Preiserhöhungen sind bei Verbrauchern nicht beliebt, daher greifen Hersteller zu Tricks, um die Teuerungen zu verstecken. Dabei gehen sie nach einem ganz bestimmten Prinzip vor, wie die Verbraucherzentrale Hamburg (vzhh) erklärt. Mit dem sogenannten Füllmengenkarussell werden die Inhalte der Verpackungen so variiert, dass Käufer die Erhöhung kaum merken. 
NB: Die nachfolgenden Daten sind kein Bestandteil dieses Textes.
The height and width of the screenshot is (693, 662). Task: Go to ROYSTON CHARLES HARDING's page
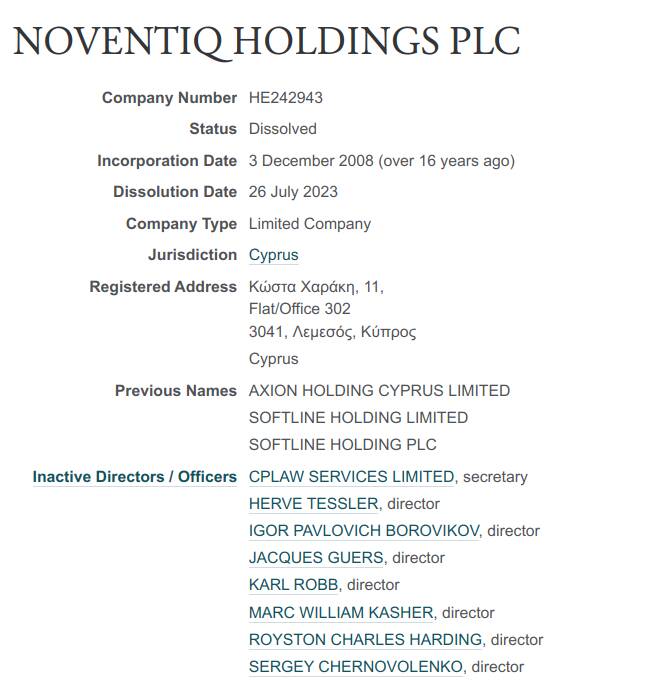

So würden die Packungen über mehrere Jahre hinweg mehrmals verkleinert und der Preis nicht oder nur minimal angepasst. Am Ende werben die Hersteller laut der Verbraucherzentrale mit größerem Inhalt, während der Preis diesmal mitsteigt. 

Persil 26 Prozent teurer

Als Beispiele für diesen Füllmengentrick nennt die vzhh das Waschmittel Persil. Der Hersteller Henkel habe seit 2011 immer weniger Waschmittel in seine Flaschen gefüllt. So ist die Zahl der Waschladungen von zunächst 20 im Jahr 2011 auf 18, 16 und schließlich 15 im vergangenen Jahr gesunken. Aktuell wirbt Henkel mit einer vergrößerten Flasche, verkauft die 20 Waschladungen aber für einen deutlich höheren Preis.  

Die Preiserhöhung gegenüber 2015 betrage je nach Laden bis zu 26 Prozent, hat die Verbraucherzentrale errechnet. 

Füllmengenwirrwarr: Verbraucher blicken nicht mehr durch

Eine ähnliche Entwicklung haben die Verpackungen der Schokoriegel "Mars Mini" hinter sich. Die Verpackung schrumpfte von 250 Gramm im Jahr 2009 in mehreren Stufen auf 200 Gramm im Jahr 2015. Neuerdings gibt es wieder 250 Gramm in einer Packung. Doch die kostet plötzlich 2,79 statt 1,99 Euro.

Allerdings zahlen Verbraucher laut vzhh bereits seit 2015 bis zu 40 Prozent mehr im Vergleich zum Jahr 2009. Das sei aber durch die kleineren Verpackungen schwer zu erkennen gewesen.   

"Plumpe Ausreden" für versteckte Preiserhöhungen

"Die Hersteller wollen ihren Umsatz mit positiven Werbebotschaften ankurbeln und locken Verbraucher auf eine falsche Fährte, um höhere Preise zu etablieren", sagt Armin Valet von der vzhh. Die häufig vorgebrachten Argumente für die Füllmengenreduzierungen, wie beispielsweise kleinere Packungsgrößen für Singles oder weniger Kalorien pro Packung zur Prävention von Übergewicht, entpuppten sich im Nachhinein als "plumpe" Ausreden.